> [RECORDS SHOWN]
== == ==
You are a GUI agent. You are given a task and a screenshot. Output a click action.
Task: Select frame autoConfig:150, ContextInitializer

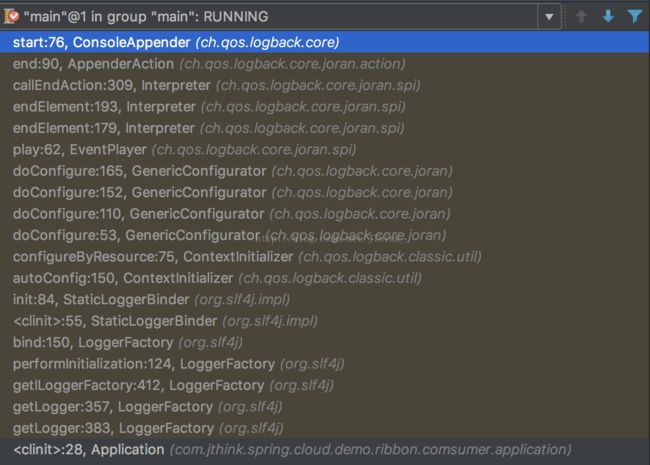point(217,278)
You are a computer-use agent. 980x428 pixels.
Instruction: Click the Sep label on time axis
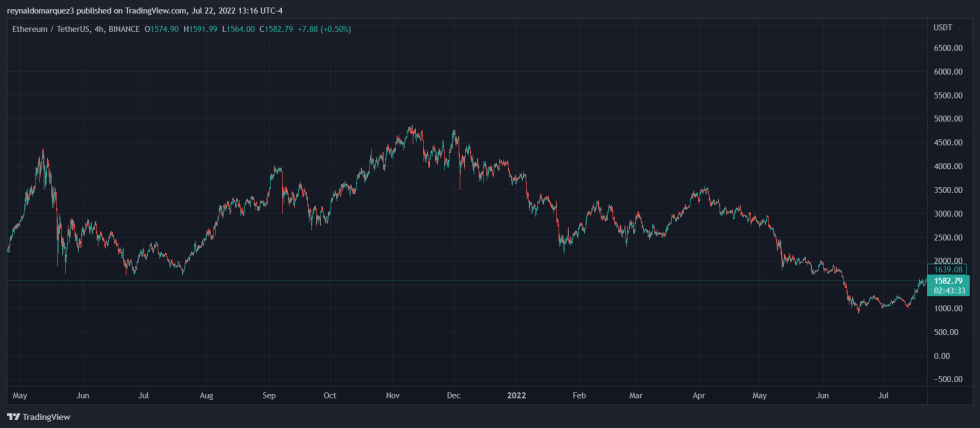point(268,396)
== == ==
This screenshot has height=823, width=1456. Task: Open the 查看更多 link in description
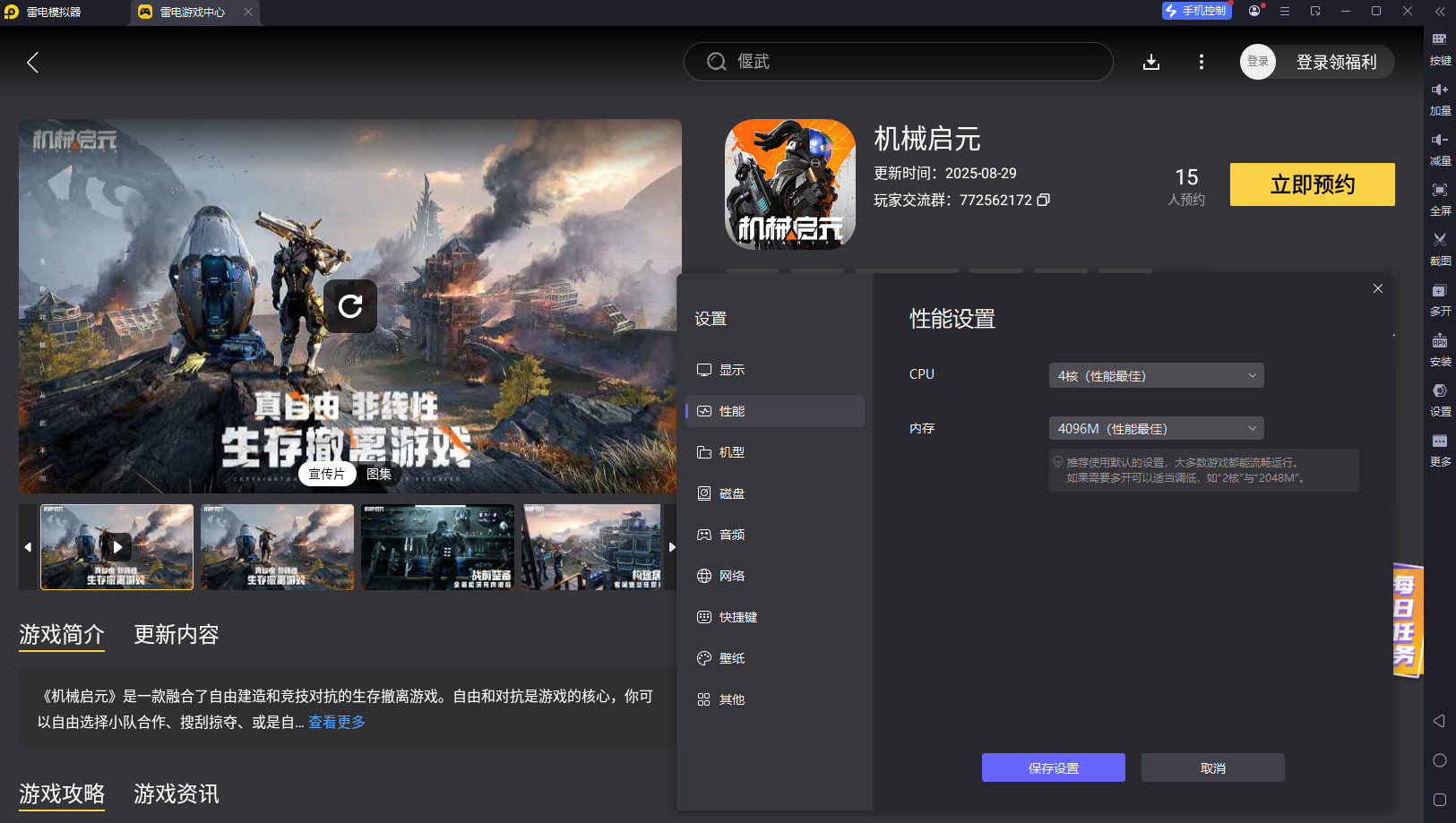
== == ==
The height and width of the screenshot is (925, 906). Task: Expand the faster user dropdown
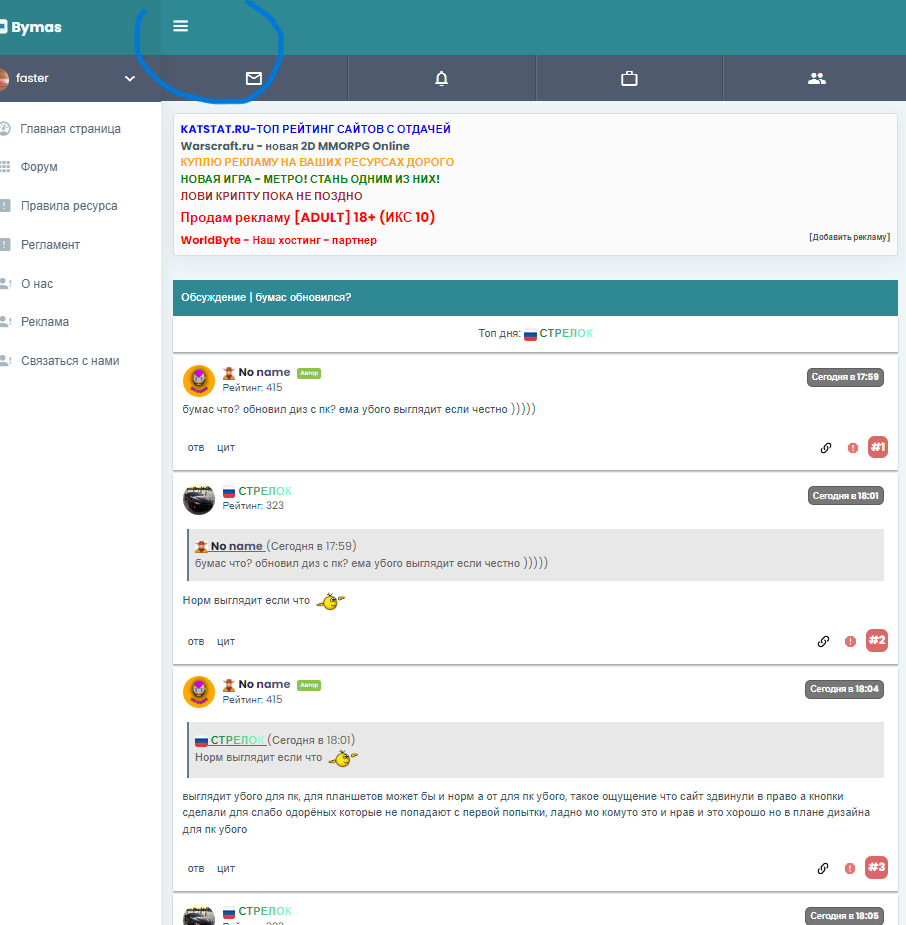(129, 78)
== == ==
> [YOUR INSTRUCTIONS] The word "agent" appears on some lines of the data above; count those lines and return only the number.

> [EXERCISE ANSWER] 2